Jan McNeely, aide-enseignante spécialisée en enfants à besoins spéciaux à l’école Diamond Jenness de Hay River, commence ses classes par une séance de 7 minutes de cette gymnastique. « Ça permet aux enfants de se préparer au cours pour être en meilleur état d’apprentissage, explique-t-elle, ils sont plus réceptifs pendant la classe . »

De son côté, le personnel de l’école Boréale a suivi une journée de formation avec Patricia Elford. Libre ensuite à chaque enseignant d’adopter cette pratique ou non dans sa classe. Laurent Dorn, assistant en enseignement, estime que la gymnastique amène ses élèves à un meilleur niveau d’attention.

Mme Elford est totalement subjuguée par les effets positifs qu’elle reconnaît tirer elle-même de la pratique de ces exercices. « Je suis une ancienne enseignante.
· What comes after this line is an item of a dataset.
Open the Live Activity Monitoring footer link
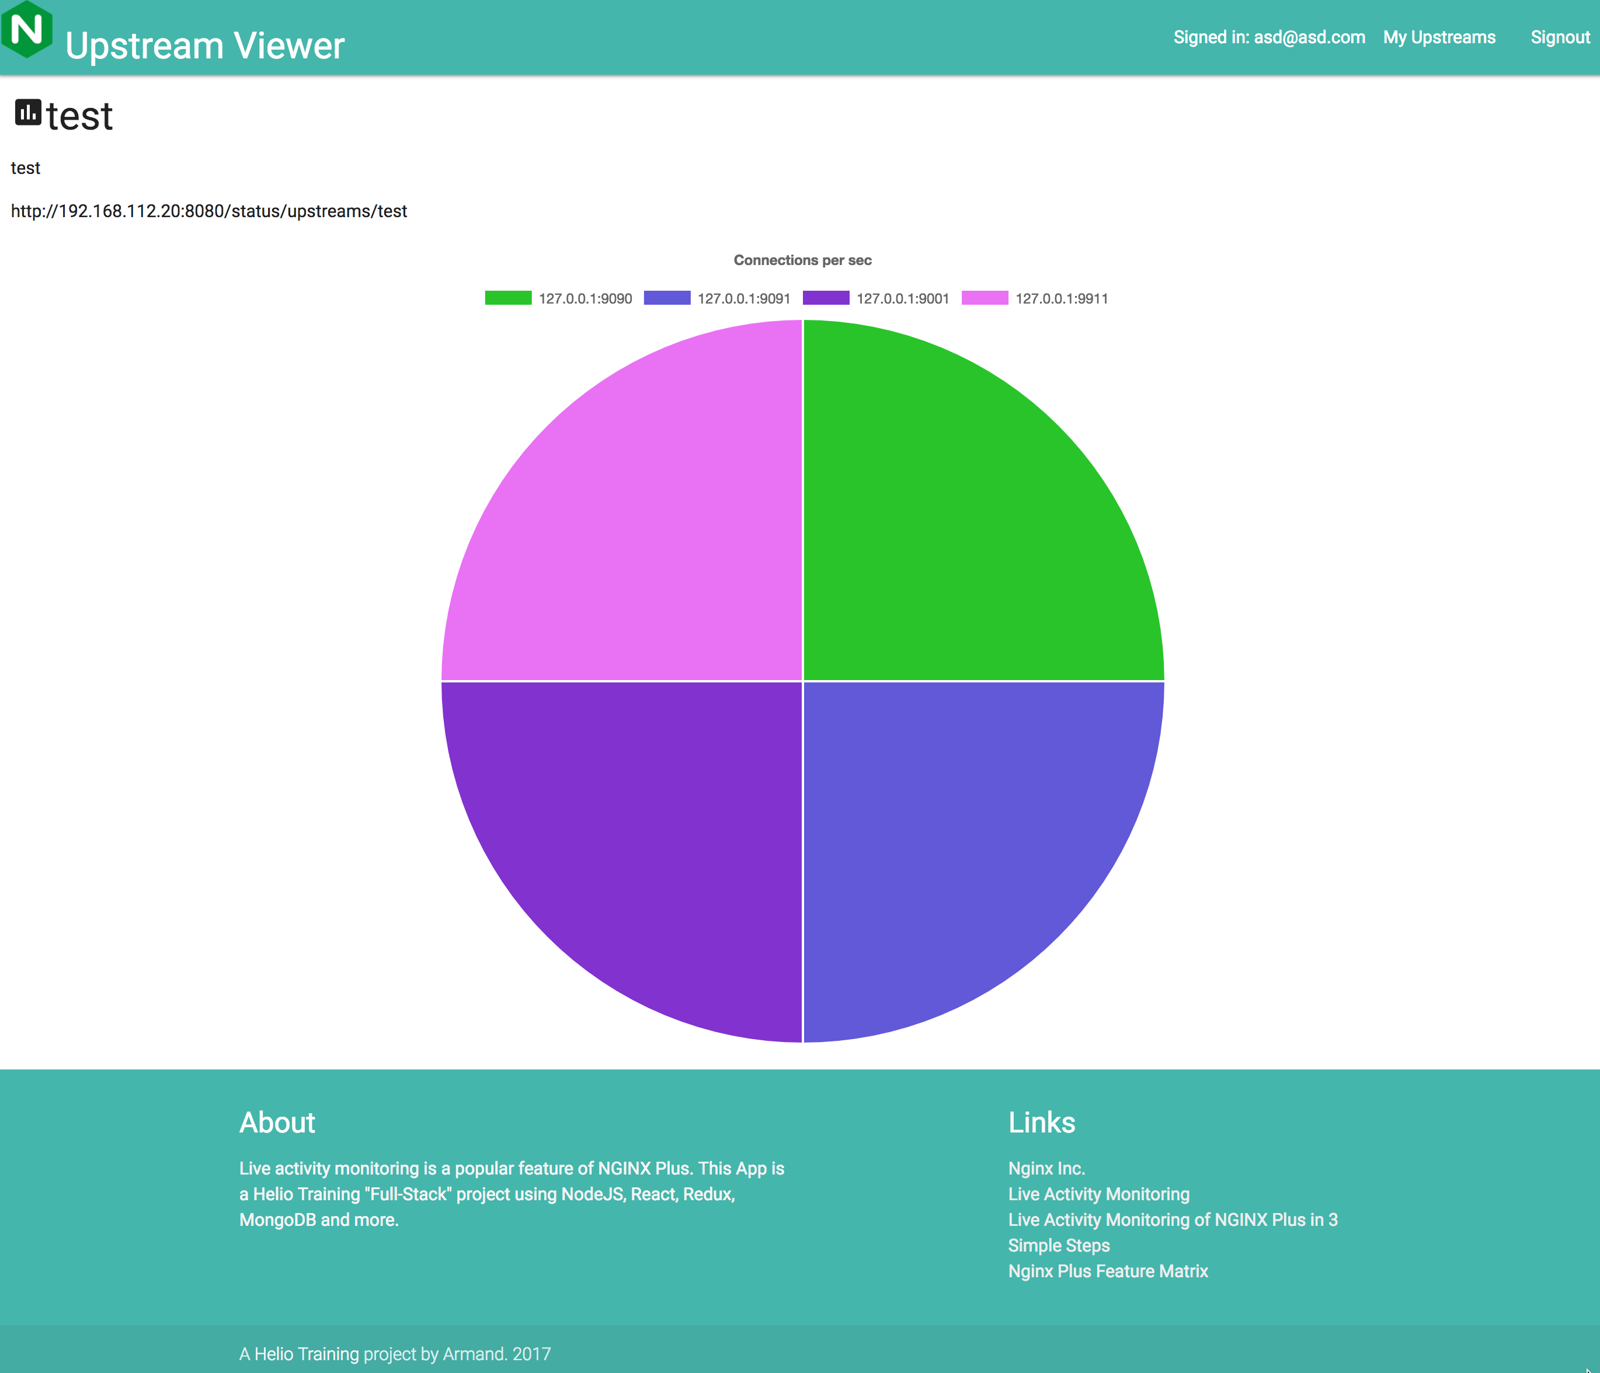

Un jour, on m’a offert un livre sur ce sujet, dit-elle. Ce fut un choc, une révélation. Depuis, je me suis formée en Alberta et à Ottawa, ensuite j’ai commencé à donner des formations pour des femmes, puis pour des éducateurs et aujourd’hui je fais aussi des formations pour apprendre aux gens d’affaires à gérer leur stress. » Après un silence de réflexion, Mme Elford décrit les bienfaits qu’elle expérimente sur elle. « Avant, j’avais des difficultés avec les nombres, je n’arrivais pas à les maîtriser. Maintenant je n’ai plus de problème. Avant, je ne chantais pas. À présent, je fais partie d’une chorale. »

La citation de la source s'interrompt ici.